What the exercise asks – Whatever the records contain, reproduce all of them exactly.

Extracted entries –

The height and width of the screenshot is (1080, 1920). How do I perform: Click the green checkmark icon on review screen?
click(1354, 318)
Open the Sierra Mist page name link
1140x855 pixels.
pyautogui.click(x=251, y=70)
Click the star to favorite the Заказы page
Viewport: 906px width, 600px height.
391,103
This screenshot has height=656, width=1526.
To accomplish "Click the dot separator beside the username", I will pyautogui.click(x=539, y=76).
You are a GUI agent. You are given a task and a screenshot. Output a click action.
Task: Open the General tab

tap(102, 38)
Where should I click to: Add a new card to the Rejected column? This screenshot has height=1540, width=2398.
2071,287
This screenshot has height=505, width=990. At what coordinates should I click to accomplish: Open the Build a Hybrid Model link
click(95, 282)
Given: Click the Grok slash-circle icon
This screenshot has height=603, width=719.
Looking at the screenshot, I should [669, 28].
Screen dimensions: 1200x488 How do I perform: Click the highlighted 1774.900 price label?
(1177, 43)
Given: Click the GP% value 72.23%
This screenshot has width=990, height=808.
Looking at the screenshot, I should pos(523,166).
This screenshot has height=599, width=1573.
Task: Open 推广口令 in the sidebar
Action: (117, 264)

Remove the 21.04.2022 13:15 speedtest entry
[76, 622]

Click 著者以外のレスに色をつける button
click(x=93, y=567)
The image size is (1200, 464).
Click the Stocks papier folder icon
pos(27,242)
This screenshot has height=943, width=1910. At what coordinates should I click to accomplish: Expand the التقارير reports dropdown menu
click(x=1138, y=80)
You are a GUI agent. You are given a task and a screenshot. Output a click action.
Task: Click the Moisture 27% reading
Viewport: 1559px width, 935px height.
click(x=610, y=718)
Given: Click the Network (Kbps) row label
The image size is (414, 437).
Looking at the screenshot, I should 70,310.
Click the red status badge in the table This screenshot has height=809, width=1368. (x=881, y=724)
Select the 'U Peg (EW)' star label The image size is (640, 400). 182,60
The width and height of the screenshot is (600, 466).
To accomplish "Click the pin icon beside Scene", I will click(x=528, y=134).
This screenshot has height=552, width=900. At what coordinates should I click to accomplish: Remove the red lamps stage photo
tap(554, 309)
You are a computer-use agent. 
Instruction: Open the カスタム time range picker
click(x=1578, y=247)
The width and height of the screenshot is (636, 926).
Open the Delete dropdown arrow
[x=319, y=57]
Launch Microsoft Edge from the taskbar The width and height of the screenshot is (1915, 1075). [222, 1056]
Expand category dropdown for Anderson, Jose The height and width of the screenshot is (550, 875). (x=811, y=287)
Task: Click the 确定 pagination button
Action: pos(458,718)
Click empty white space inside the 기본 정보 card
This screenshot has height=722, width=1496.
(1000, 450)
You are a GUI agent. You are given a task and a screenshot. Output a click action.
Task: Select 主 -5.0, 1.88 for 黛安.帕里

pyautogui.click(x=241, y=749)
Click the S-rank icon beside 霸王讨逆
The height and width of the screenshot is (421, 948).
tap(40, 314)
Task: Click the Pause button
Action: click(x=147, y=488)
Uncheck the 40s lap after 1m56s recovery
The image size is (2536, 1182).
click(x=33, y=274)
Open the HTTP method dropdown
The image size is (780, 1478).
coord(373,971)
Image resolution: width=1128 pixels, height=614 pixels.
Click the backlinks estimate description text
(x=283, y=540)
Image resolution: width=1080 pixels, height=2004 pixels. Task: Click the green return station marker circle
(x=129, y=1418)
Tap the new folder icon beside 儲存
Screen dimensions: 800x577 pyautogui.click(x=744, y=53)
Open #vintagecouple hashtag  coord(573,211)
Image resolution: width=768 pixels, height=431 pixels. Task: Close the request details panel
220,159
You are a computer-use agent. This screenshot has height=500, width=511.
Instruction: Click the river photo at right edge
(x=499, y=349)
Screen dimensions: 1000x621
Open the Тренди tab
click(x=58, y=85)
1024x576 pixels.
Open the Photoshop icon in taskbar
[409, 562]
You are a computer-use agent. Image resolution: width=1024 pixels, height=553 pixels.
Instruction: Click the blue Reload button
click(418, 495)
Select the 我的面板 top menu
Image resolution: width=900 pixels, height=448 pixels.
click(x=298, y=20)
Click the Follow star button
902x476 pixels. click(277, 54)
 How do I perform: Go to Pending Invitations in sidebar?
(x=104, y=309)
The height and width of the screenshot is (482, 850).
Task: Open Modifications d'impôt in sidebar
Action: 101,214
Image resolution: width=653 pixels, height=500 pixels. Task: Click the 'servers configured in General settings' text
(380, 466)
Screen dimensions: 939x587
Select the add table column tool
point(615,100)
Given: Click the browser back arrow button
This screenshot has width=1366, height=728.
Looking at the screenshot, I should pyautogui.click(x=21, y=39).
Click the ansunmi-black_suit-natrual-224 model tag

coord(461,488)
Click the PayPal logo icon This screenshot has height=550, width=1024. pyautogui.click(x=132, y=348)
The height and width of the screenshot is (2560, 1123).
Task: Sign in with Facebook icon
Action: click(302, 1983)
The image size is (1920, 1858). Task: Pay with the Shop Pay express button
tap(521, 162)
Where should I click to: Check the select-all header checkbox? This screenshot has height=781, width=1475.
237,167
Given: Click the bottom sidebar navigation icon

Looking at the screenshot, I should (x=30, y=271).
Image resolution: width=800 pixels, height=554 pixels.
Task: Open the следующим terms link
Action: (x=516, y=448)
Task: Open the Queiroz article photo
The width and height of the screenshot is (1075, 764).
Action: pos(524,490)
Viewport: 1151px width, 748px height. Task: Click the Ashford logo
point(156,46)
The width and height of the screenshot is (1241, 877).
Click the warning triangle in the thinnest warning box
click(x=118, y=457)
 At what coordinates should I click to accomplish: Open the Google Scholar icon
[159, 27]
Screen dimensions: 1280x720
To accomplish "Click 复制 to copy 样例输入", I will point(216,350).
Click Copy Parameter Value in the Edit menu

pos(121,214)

Answer space –
The height and width of the screenshot is (1080, 1920). How do I perform: Click the green checkmark icon on review screen?
click(1354, 318)
Open the Sierra Mist page name link
1140x855 pixels.
pyautogui.click(x=251, y=70)
Click the star to favorite the Заказы page
Viewport: 906px width, 600px height.
391,103
This screenshot has height=656, width=1526.
To accomplish "Click the dot separator beside the username", I will pyautogui.click(x=539, y=76).
You are a GUI agent. You are given a task and a screenshot. Output a click action.
Task: Open the General tab

tap(102, 38)
Where should I click to: Add a new card to the Rejected column? This screenshot has height=1540, width=2398.
2071,287
This screenshot has height=505, width=990. At what coordinates should I click to accomplish: Open the Build a Hybrid Model link
click(95, 282)
Given: Click the Grok slash-circle icon
This screenshot has height=603, width=719.
Looking at the screenshot, I should [669, 28].
Screen dimensions: 1200x488 How do I perform: Click the highlighted 1774.900 price label?
(1177, 43)
Given: Click the GP% value 72.23%
This screenshot has width=990, height=808.
Looking at the screenshot, I should pos(523,166).
This screenshot has height=599, width=1573.
Task: Open 推广口令 in the sidebar
Action: (117, 264)

Remove the 21.04.2022 13:15 speedtest entry
[76, 622]

Click 著者以外のレスに色をつける button
click(x=93, y=567)
The image size is (1200, 464).
Click the Stocks papier folder icon
pos(27,242)
This screenshot has height=943, width=1910. At what coordinates should I click to accomplish: Expand the التقارير reports dropdown menu
click(x=1138, y=80)
You are a GUI agent. You are given a task and a screenshot. Output a click action.
Task: Click the Moisture 27% reading
Viewport: 1559px width, 935px height.
click(x=610, y=718)
Given: Click the Network (Kbps) row label
The image size is (414, 437).
Looking at the screenshot, I should 70,310.
Click the red status badge in the table This screenshot has height=809, width=1368. (x=881, y=724)
Select the 'U Peg (EW)' star label The image size is (640, 400). 182,60
The width and height of the screenshot is (600, 466).
To accomplish "Click the pin icon beside Scene", I will click(x=528, y=134).
This screenshot has height=552, width=900. At what coordinates should I click to accomplish: Remove the red lamps stage photo
tap(554, 309)
You are a computer-use agent. 
Instruction: Open the カスタム time range picker
click(x=1578, y=247)
The width and height of the screenshot is (636, 926).
Open the Delete dropdown arrow
[x=319, y=57]
Launch Microsoft Edge from the taskbar The width and height of the screenshot is (1915, 1075). [222, 1056]
Expand category dropdown for Anderson, Jose The height and width of the screenshot is (550, 875). (x=811, y=287)
Task: Click the 确定 pagination button
Action: pos(458,718)
Click empty white space inside the 기본 정보 card
This screenshot has height=722, width=1496.
(1000, 450)
You are a GUI agent. You are given a task and a screenshot. Output a click action.
Task: Select 主 -5.0, 1.88 for 黛安.帕里

pyautogui.click(x=241, y=749)
Click the S-rank icon beside 霸王讨逆
The height and width of the screenshot is (421, 948).
tap(40, 314)
Task: Click the Pause button
Action: click(x=147, y=488)
Uncheck the 40s lap after 1m56s recovery
The image size is (2536, 1182).
click(x=33, y=274)
Open the HTTP method dropdown
The image size is (780, 1478).
coord(373,971)
Image resolution: width=1128 pixels, height=614 pixels.
Click the backlinks estimate description text
(x=283, y=540)
Image resolution: width=1080 pixels, height=2004 pixels. Task: Click the green return station marker circle
(x=129, y=1418)
Tap the new folder icon beside 儲存
Screen dimensions: 800x577 pyautogui.click(x=744, y=53)
Open #vintagecouple hashtag  coord(573,211)
Image resolution: width=768 pixels, height=431 pixels. Task: Close the request details panel
220,159
You are a computer-use agent. This screenshot has height=500, width=511.
Instruction: Click the river photo at right edge
(x=499, y=349)
Screen dimensions: 1000x621
Open the Тренди tab
click(x=58, y=85)
1024x576 pixels.
Open the Photoshop icon in taskbar
[409, 562]
You are a computer-use agent. Image resolution: width=1024 pixels, height=553 pixels.
Instruction: Click the blue Reload button
click(418, 495)
Select the 我的面板 top menu
Image resolution: width=900 pixels, height=448 pixels.
click(x=298, y=20)
Click the Follow star button
902x476 pixels. click(277, 54)
 How do I perform: Go to Pending Invitations in sidebar?
(x=104, y=309)
The height and width of the screenshot is (482, 850).
Task: Open Modifications d'impôt in sidebar
Action: 101,214
Image resolution: width=653 pixels, height=500 pixels. Task: Click the 'servers configured in General settings' text
(380, 466)
Screen dimensions: 939x587
Select the add table column tool
point(615,100)
Given: Click the browser back arrow button
This screenshot has width=1366, height=728.
Looking at the screenshot, I should pyautogui.click(x=21, y=39).
Click the ansunmi-black_suit-natrual-224 model tag

coord(461,488)
Click the PayPal logo icon This screenshot has height=550, width=1024. pyautogui.click(x=132, y=348)
The height and width of the screenshot is (2560, 1123).
Task: Sign in with Facebook icon
Action: click(302, 1983)
The image size is (1920, 1858). Task: Pay with the Shop Pay express button
tap(521, 162)
Where should I click to: Check the select-all header checkbox? This screenshot has height=781, width=1475.
237,167
Given: Click the bottom sidebar navigation icon

Looking at the screenshot, I should (x=30, y=271).
Image resolution: width=800 pixels, height=554 pixels.
Task: Open the следующим terms link
Action: (x=516, y=448)
Task: Open the Queiroz article photo
The width and height of the screenshot is (1075, 764).
Action: pos(524,490)
Viewport: 1151px width, 748px height. Task: Click the Ashford logo
point(156,46)
The width and height of the screenshot is (1241, 877).
Click the warning triangle in the thinnest warning box
click(x=118, y=457)
 At what coordinates should I click to accomplish: Open the Google Scholar icon
[159, 27]
Screen dimensions: 1280x720
To accomplish "Click 复制 to copy 样例输入", I will point(216,350).
Click Copy Parameter Value in the Edit menu

pos(121,214)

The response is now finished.